What the task requires:
Keep the images out and set the listing below down word for word.
[[ Provided records open ]]
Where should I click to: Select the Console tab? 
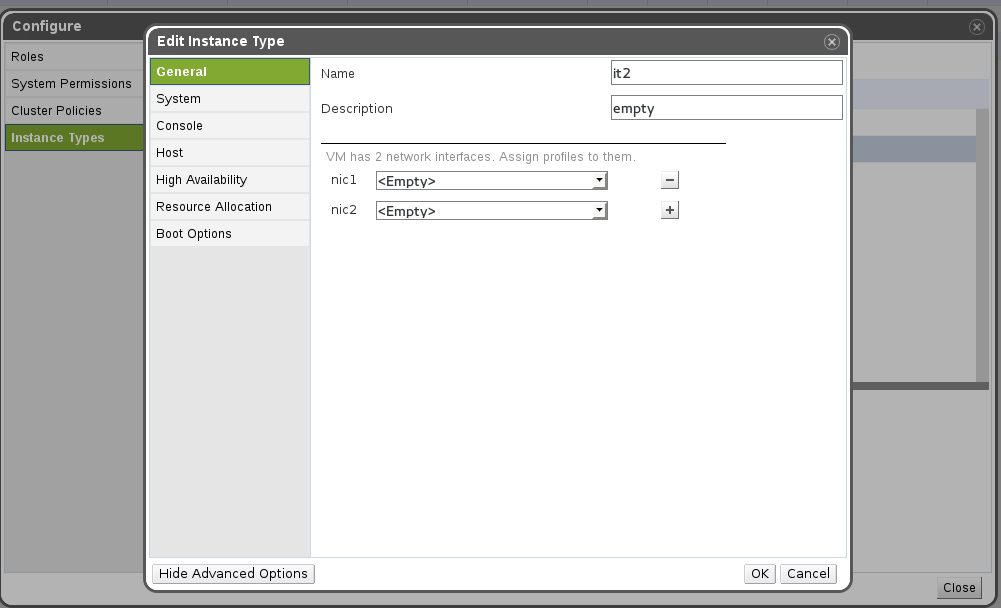click(229, 126)
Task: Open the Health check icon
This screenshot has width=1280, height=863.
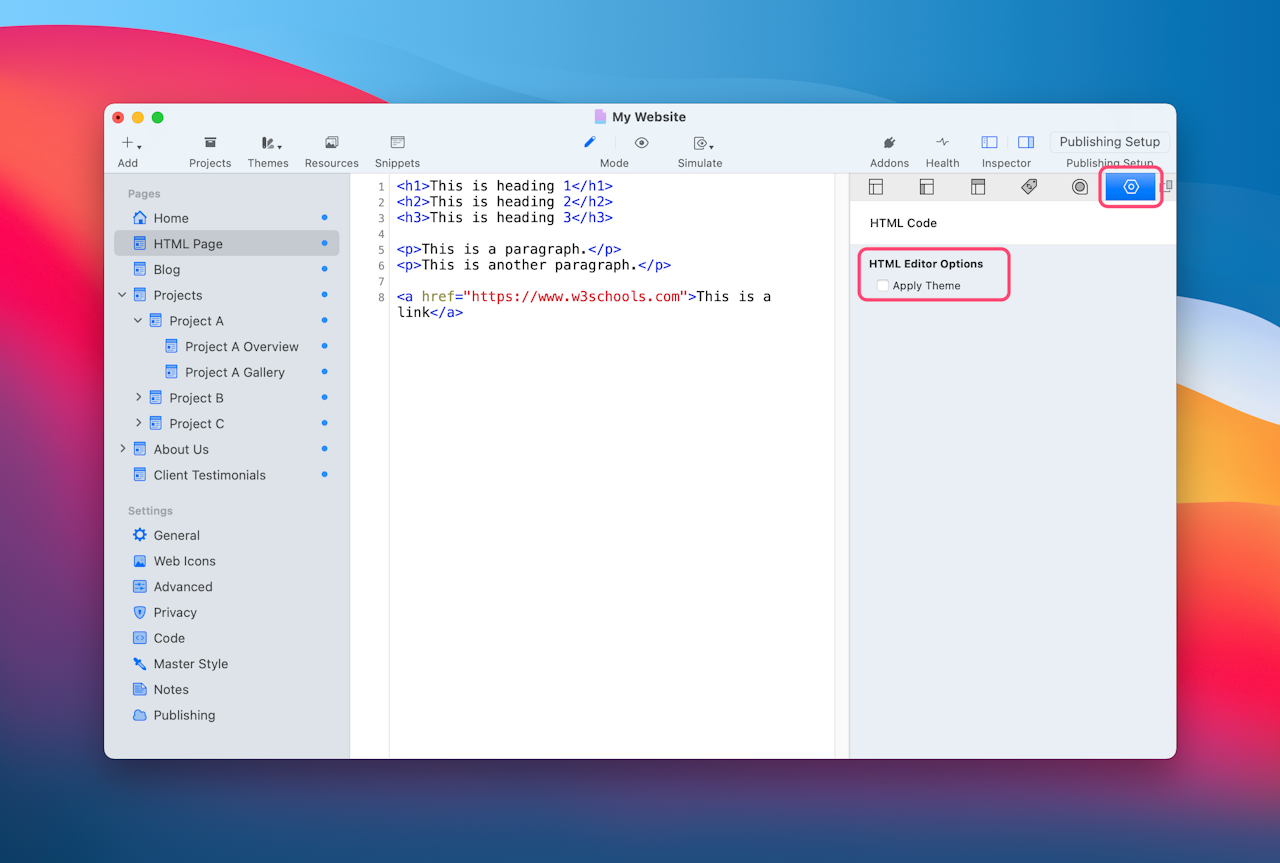Action: point(942,143)
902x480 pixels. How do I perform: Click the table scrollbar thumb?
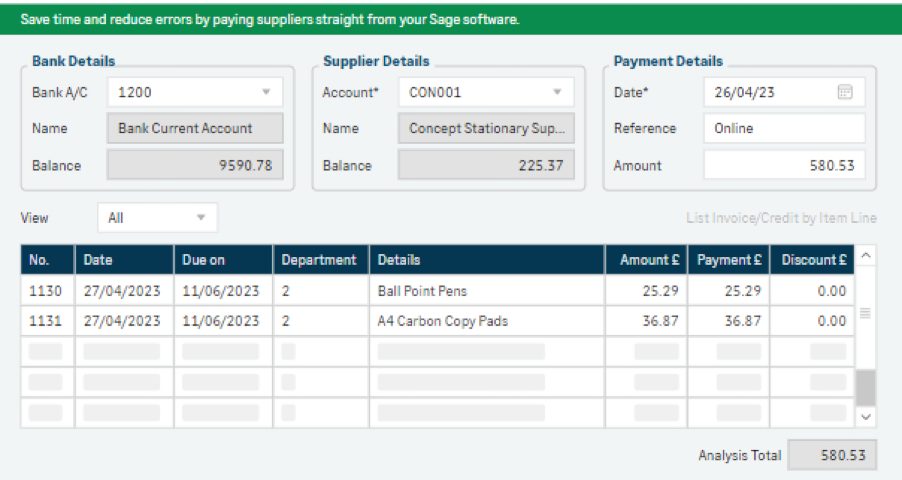point(866,387)
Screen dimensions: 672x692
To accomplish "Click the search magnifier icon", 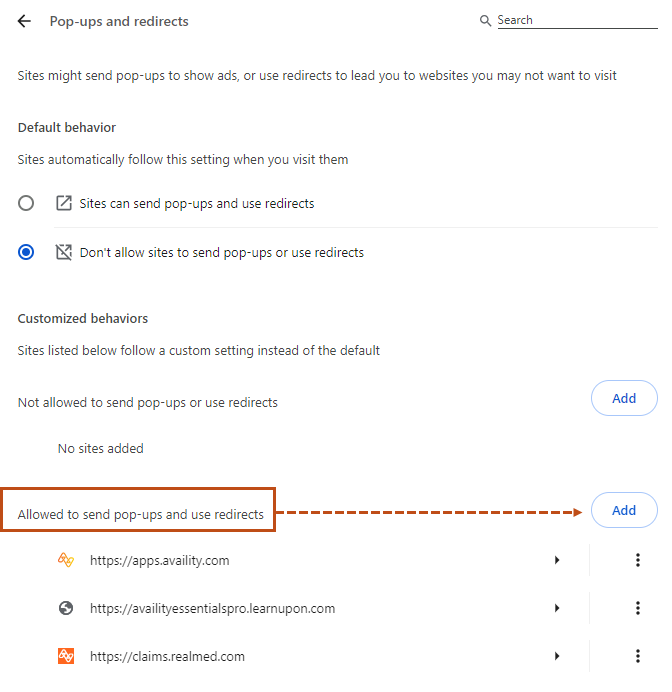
[[ Provided records closed ]]
Task answer:
Where should I click to: Select the Console tab? 
click(229, 126)
Task: Open the Health check icon
This screenshot has width=1280, height=863.
Action: point(942,143)
902x480 pixels. How do I perform: Click the table scrollbar thumb?
point(866,387)
Screen dimensions: 672x692
To accomplish "Click the search magnifier icon", 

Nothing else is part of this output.